### [Aim of the exercise]
Format the listing from the line with "Click the downstream max rate 22564" through the line with "Toggle Potencia total line in legend" as a numbered list, skipping blank lines and leaving out the pictures.

### [Given data]
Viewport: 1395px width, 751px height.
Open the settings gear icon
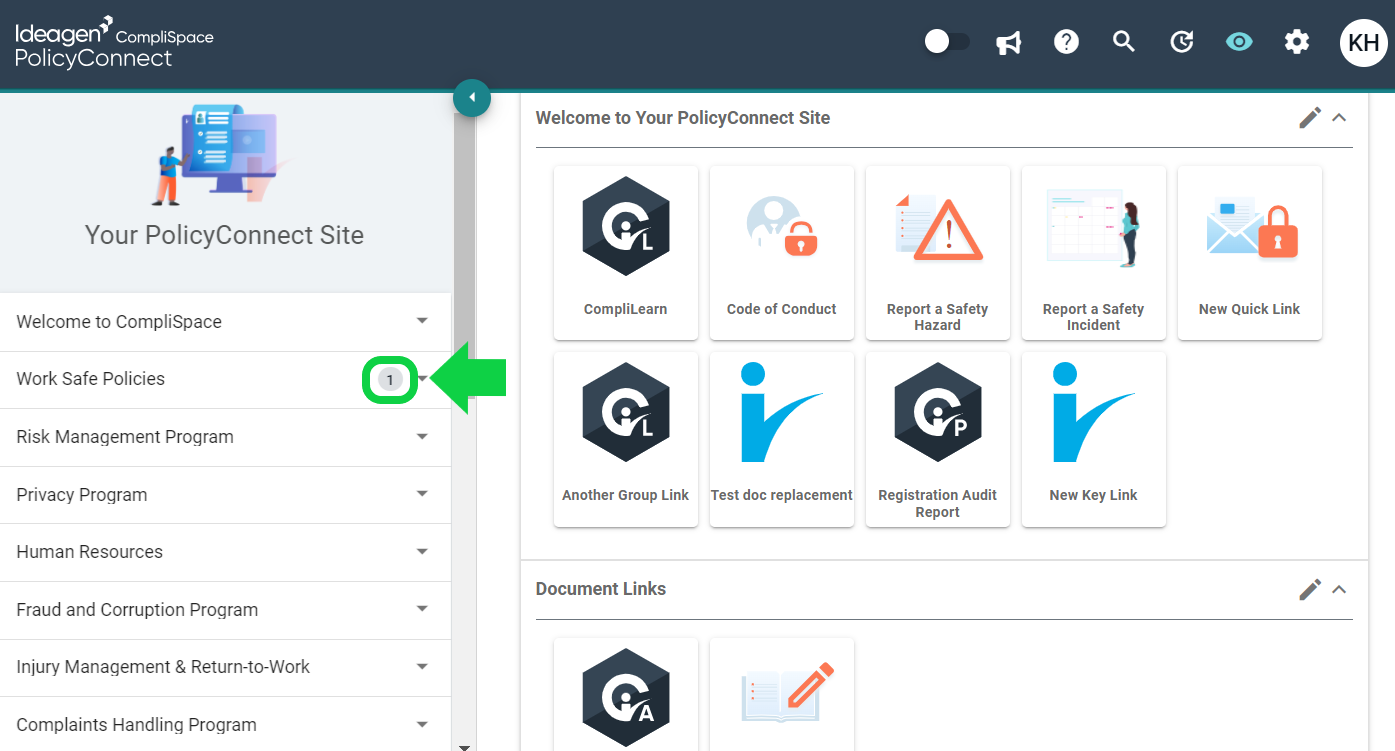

---

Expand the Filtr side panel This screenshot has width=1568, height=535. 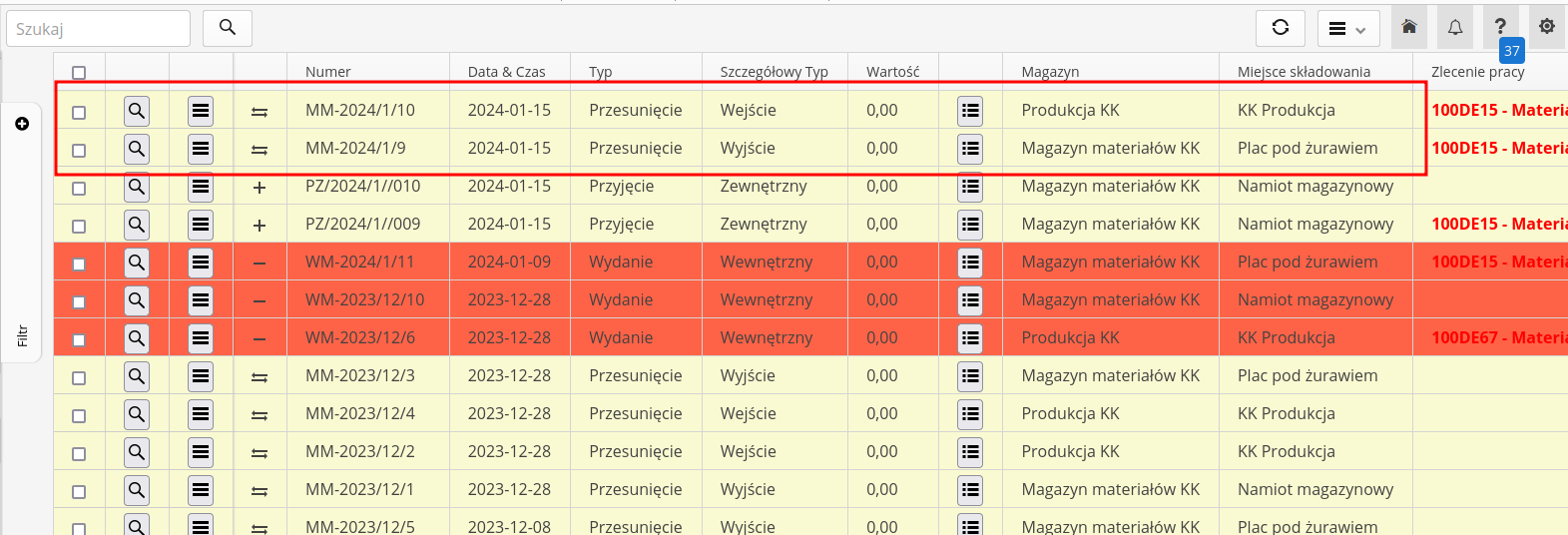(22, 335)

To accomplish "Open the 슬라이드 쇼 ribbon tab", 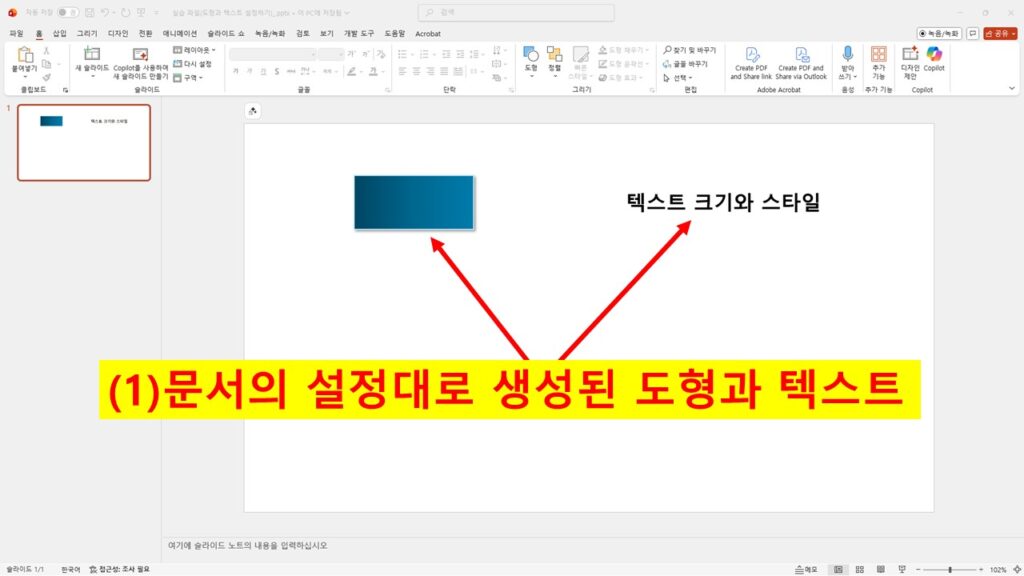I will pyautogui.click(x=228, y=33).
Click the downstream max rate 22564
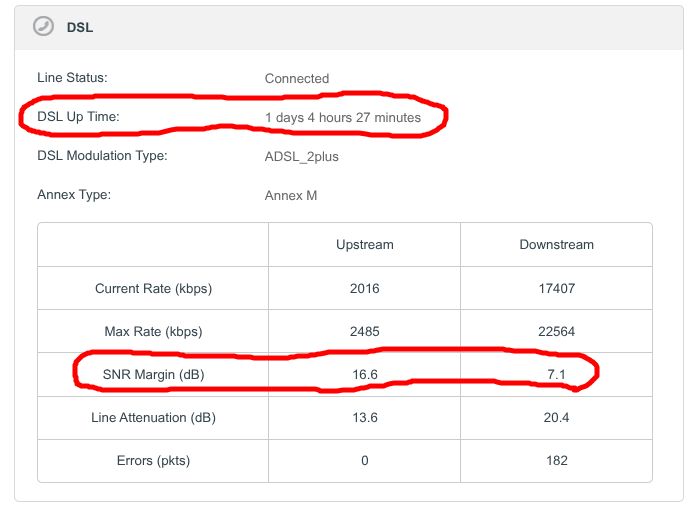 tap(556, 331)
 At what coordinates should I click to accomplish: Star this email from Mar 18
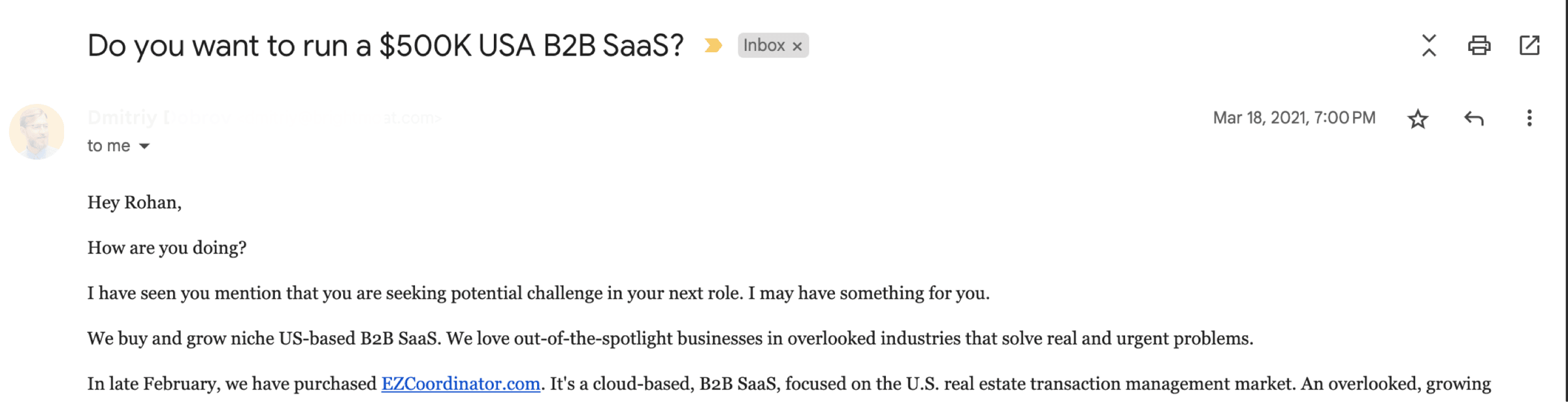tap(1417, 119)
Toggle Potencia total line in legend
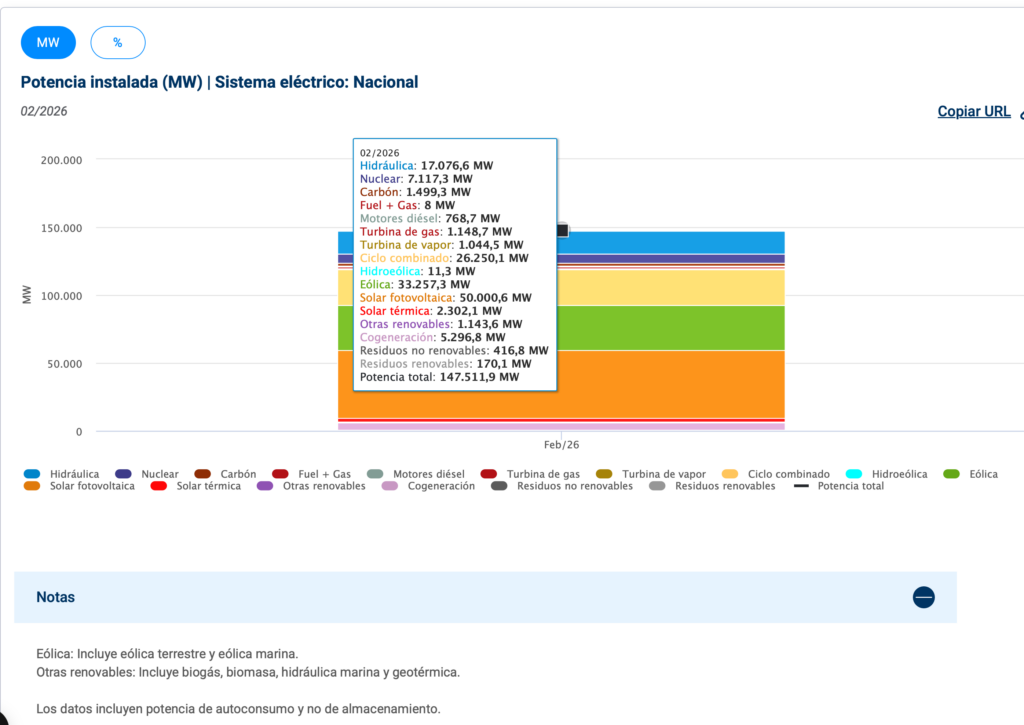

### [Exercise response]
1. Click the downstream max rate 22564
2.  tap(556, 331)
3.  At what coordinates should I click to accomplish: Star this email from Mar 18
4. tap(1417, 119)
5. Toggle Potencia total line in legend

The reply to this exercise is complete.